OLDSMAR — The under-insured, the uninsured and their pets will soon get relief from the high cost of prescription drugs.
Beginning April 1, Oldsmar will issue free prescription drug discount cards to any resident of the city, regardless of age or income.
Present the card at Walmart, CVS and Walgreens pharmacies on Tampa Road and voila, instant savings.
"In the current economic climate," city spokeswoman Holly LiBaire said in a release, "this program can make it easier for citizens to afford the drugs they need to deal with a short-term illness or stay healthy by managing a chronic condition."
The National League of Cities started the discount card program in January 2009. In its first year, savings across the country totaled $1.4 million, according to the organization.

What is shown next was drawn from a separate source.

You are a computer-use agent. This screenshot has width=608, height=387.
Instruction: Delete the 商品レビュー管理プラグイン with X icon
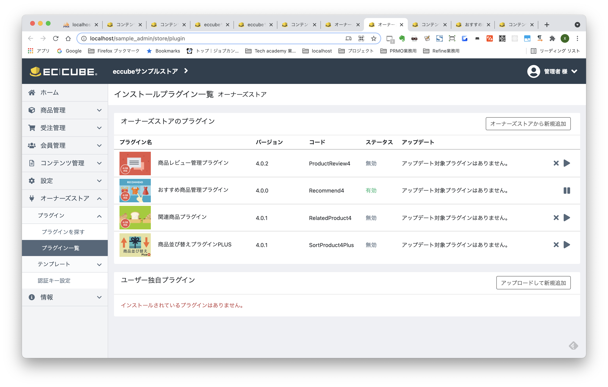pos(556,163)
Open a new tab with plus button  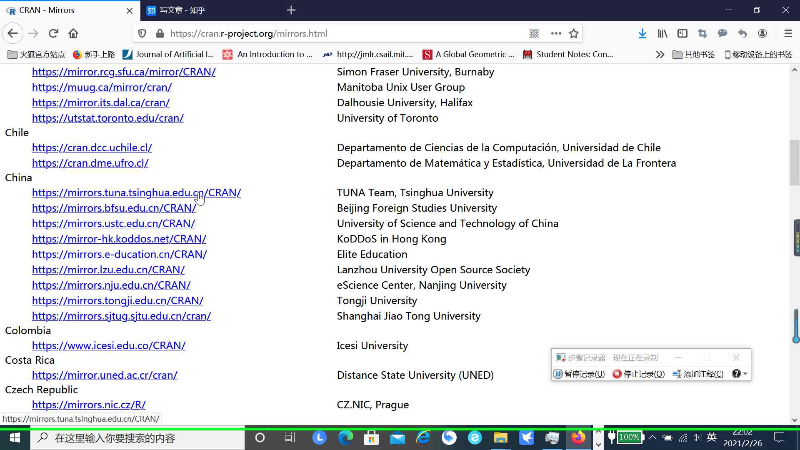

Now in its second year and available in about 400 cities, the program offers average savings of 24 percent off the retail price of commonly prescribed drugs, said Marc Shapiro, the league's director of enterprise programs.
The card is similar to one the National Association of Counties began offering in 2008 in Pinellas County, where an estimated 200,000 people are living without health insurance.
"We felt by offering a city card, a resident of Oldsmar (who) might not have been aware of the county program may walk to a city library and see the cards there. So it's just a way to reach out to more people," Shapiro said.
Like the county program:
• There are no enrollment forms and no limits on the number of times that individuals can use the card;
• The city cards cannot be used in conjunction with Medicaid, Medicare or any other insurance plan;
• And pets are covered if they need prescribed medications used to treat human conditions.
Locally, the league's program is already offered in Gulfport and Seminole.
In Oldsmar, residents can pick up cards from City Hall, the library and four other locations. In addition to the three local stores, more than 60,000 other participating locations will accept the cards.
People who lack insurance and pay the full price of prescription drugs won't need the card in 2014, Shapiro said. That's when states will create new health insurance exchanges as part of the Affordable Health Care for America Act, which President Barack Obama signed into law Tuesday.
However, that doesn't mean the league's program will become null and void, Shapiro said.
"A lot of health plans exclude lifestyle drugs: Viagra, hair care restoration, nutritional supplements and diet pills," he said. "People could still use the card and get a discount off the retail price."